Diese Variante setzt vorraus, dass du ein .exe hinter php setzt und die bat datei im gleichen verzeichnis ist wie die php.exe


----------



## rtd1978 (25. Mai 2005)

egal ob "php..." oder "php.exe" und egal ob sich die backup.php im gleichen verzeichnis befindet oder nicht, es kommt immer die oben angeführte fehlermeldung.


----------



## Jörg Rißmann (25. Mai 2005)

die *.bat* soll sich im selben Verzeichnis, wie die *php.exe* befinden.
Wo sich die backup.php befindet, gibst du ja im Skript an....


----------



## rtd1978 (25. Mai 2005)

ist schon klar. habe auch versucht die befehle direkt in der eingabeaufforderung einzugeben. zbsp.: "php.exe backup.php", "php backup.php", "php.exe c:\apachefriends\xampp\htdocs\1_PROJEKT\backup.php" usw.

die fehlermeldung bleibt immer die gleiche.


----------



## rtd1978 (25. Mai 2005)

und ja, ich befinde mich bei der eingabe im richtigen verzeichnis (C:\apachefriends\xampp\php)


----------



## birnkammer (25. Mai 2005)

@kniedel


> Diese Variante setzt vorraus, dass du ein .exe hinter php setzt und die bat datei im gleichen verzeichnis ist wie die php.exe


 
 Muss nicht sein, sobald sie in der Umgebungsvariable PATH steht muss sie nicht im gleichen Verzeichnis sein


----------



## Rasenkantenstein (30. Dezember 2005)

hi!

Das passt zwar nicht ganz zum Thema, aber ich habe aus welchen Gründen auch immer bei den Dateitypen in Windows  meine Verknüpfung mit bat-Dateien gelöscht...

Welches Programm (inkl. Pfad) ist standardmäßig bei Windows mit bat Dateien verknüpft?

Vielen Dank schonmal und bitte nicht hauen, weil es nicht hier rein gehört =)

RKS


----------



## Sven Mintel (30. Dezember 2005)

Bei mir zumindest sind Batch-Dateien mit garnix verknüpft.
Ich schätze mal, dafür ist _cmd.exe_ zuständig.


----------

◆ GESPEICHERTE DATEN:
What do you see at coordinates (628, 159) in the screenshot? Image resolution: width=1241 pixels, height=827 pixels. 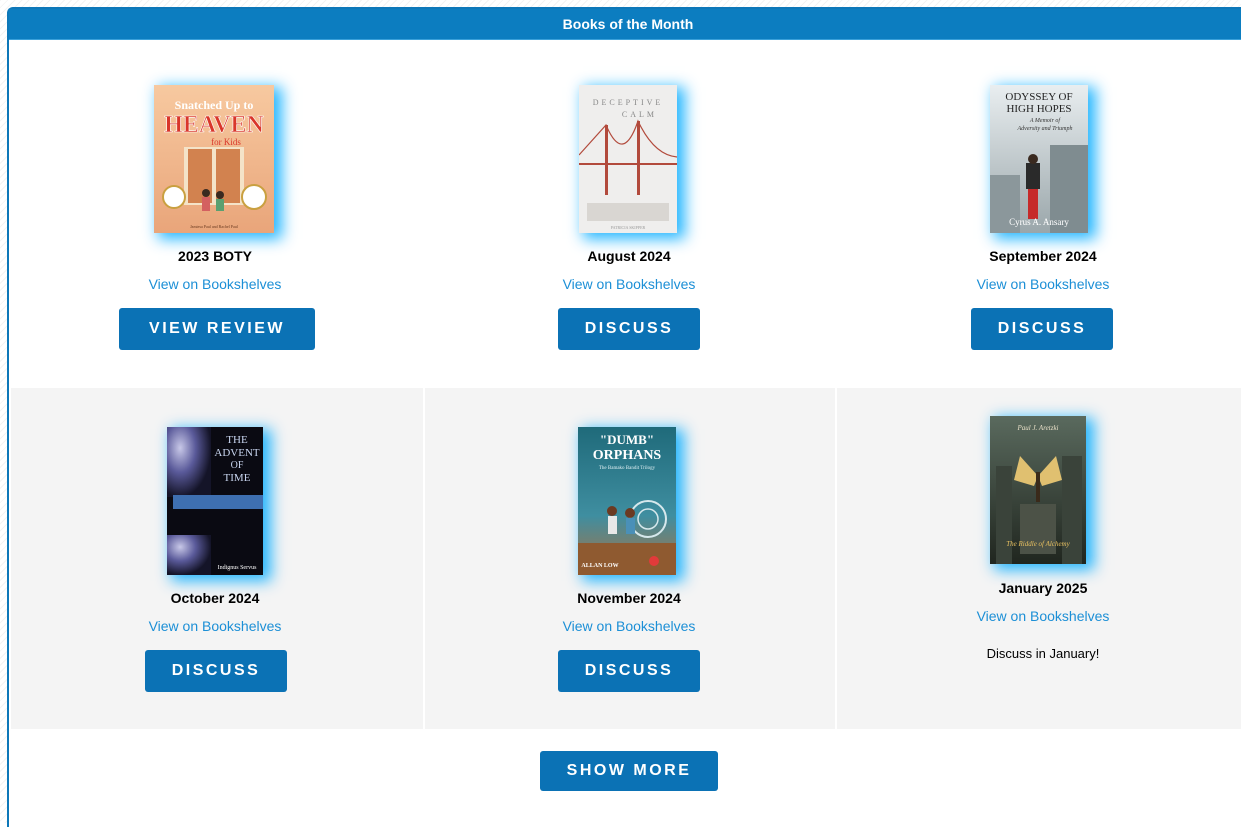 I see `book-cover-august-2024: DECEPTIVE CALM PATRICIA SKIPPER` at bounding box center [628, 159].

◆ AUFGABE 1:
In welchem Verzeichnis befand sich rtd1978 laut dem Textauszug bei der Eingabe der Befehle?
◆ AUFGABE 2:
Stimmen die folgenden Aussagen mit dem Textauszug überein? (a) Bei Sven Mintel sind Batch-Dateien mit keinem Programm verknüpft. (b) Laut Jörg Rißmann muss die backup.php im selben Verzeichnis wie die php.exe liegen. (c) Rasenkantenstein hat bei den Dateitypen in Windows die Verknüpfung mit bat-Dateien gelöscht.
◆ AUFGABE 3:
Entnimm dem Textauszug wortgetreu den Abschnitt von „ist schon klar.“ bis einschließlich „immer die gleiche.“.
Stütze dich ausschließlich auf den Textauszug und nicht auf das Material.

◆ ANTWORT 1:
C:\apachefriends\xampp\php

◆ ANTWORT 2:
(a) Ja: „Bei mir zumindest sind Batch-Dateien mit garnix verknüpft.“
(b) Nein: „Wo sich die backup.php befindet, gibst du ja im Skript an“
(c) Ja: „meine Verknüpfung mit bat-Dateien gelöscht“

◆ ANTWORT 3:
ist schon klar. habe auch versucht die befehle direkt in der eingabeaufforderung einzugeben. zbsp.: "php.exe backup.php", "php backup.php", "php.exe c:\apachefriends\xampp\htdocs\1_PROJEKT\backup.php" usw.

die fehlermeldung bleibt immer die gleiche.